A.GIO. Torino, il coronavirus è un nemico duro da combattere

A.GIO. Torino è un’Associazione di Volontariato che opera nel campo educativo e formativo, in particolare a favore di ragazzi e giovani. Lo scopo dell’Associazione infatti è “educare la gioventù di ogni ceto sociale, etnia e religione alla totalità della Vita” tirando fuori le potenzialità che ci sono in ogni persona, indipendentemente dalle circostanze in cui si trova a vivere. Quindici i volontari abitualmente coinvolti a cui si aggiungono periodicamente una ventina di ragazzi delle superiori in stage per seguire un percorso innanzitutto di relazione.

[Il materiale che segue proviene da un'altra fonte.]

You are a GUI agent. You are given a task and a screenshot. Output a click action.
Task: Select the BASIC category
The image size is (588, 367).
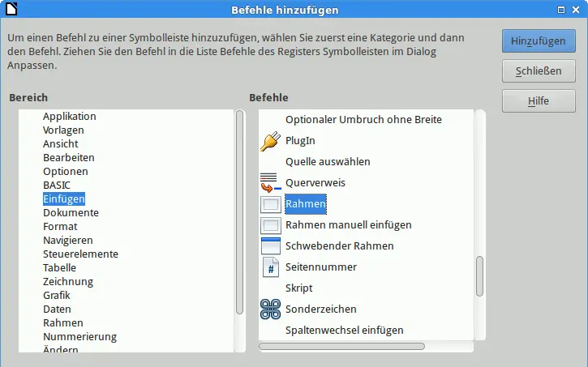click(57, 185)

A.GIO in questi giorni contraddistinti dalla pandemia da coronavirus sta vivendo un grosso momento di complessità. Tanto grande che viene messa in discussione la stessa continuazione dell’attività: alle difficoltà oggettive e normative data la nuova situazione anche scolastica ormai tutta in remoto si aggiungono anche quelle di ordine organizzativo ed economico. Martina Bertoglio, la presidente di A.GIO, racconta così la situazione che si trova a vivere la sua Associazione: “Tutte le nostre iniziative sono ovviamente ferme perché le attività che coinvolgono da più vicino i giovani sono bloccate da mesi. Noi poi non siamo in grado di passare al digitale perché la fascia di utenza a cui ci rivolgiamo è quella che comunemente viene definita “povera”. 

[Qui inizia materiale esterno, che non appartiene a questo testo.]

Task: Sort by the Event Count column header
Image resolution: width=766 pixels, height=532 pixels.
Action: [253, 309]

Continua la presidente Bertoglio: “Non è possibile per noi l’attività da remoto perché non si dispone dei device necessari per garantire quell’accesso e quell’inclusività che perseguiamo come valore da sempre, da quando abbiamo iniziato la nostra attività”. Poi sempre sul tema del gap tecnologico: “La nostra Associazione parla a quei ragazzi e a quelle persone che sono veramente in difficoltà, a tutti quelli che di fatto sono esclusi dalla didattica a distanza perché non hanno computer e connessioni. In queste condizioni diventa chiaramente fuori luogo anche solo proporre ai nostri ragazzi attività da remoto. Senza contare che noi nasciamo per seguire i ragazzi in gruppo e non uno a uno vista la nostra vocazione a curare soprattutto le relazioni. Di fronte a un certo tipo di normative noi non possiamo fare altro che fermarci. Sebbene sia stata mantenuta la nostra attività associativa, non ci sono al momento quindi iniziative in corso”. 

Bertoglio non perde comunque la speranza: “La volontà ovviamente è quella di provare a dare il nostro contributo, sempre secondo le nostre capacità e competenze. Ci siamo messi in contatto con il comune di Grugliasco e so che l’amministrazione sta facendo indagini con le associazioni e i vari enti accreditati per capire meglio disponibilità e bisogni della popolazione anche in vista del periodo estivo. Siamo in attesa. È chiaro che però, come detto, il nostro curare innanzitutto i rapporti di relazioni si scontra con la necessità di evitare assembramenti”. La presidente infine esplicita anche qualche preoccupazione di ordine economico: “Non è retorica: fatichiamo a pagare le bollette, il nostro capitale essendo un’associazione molto piccola e costituita soltanto da volontari è davvero contato. Per il momento ci siamo salvati grazie a un minimo autofinanziamento. Chissà per quanto però”.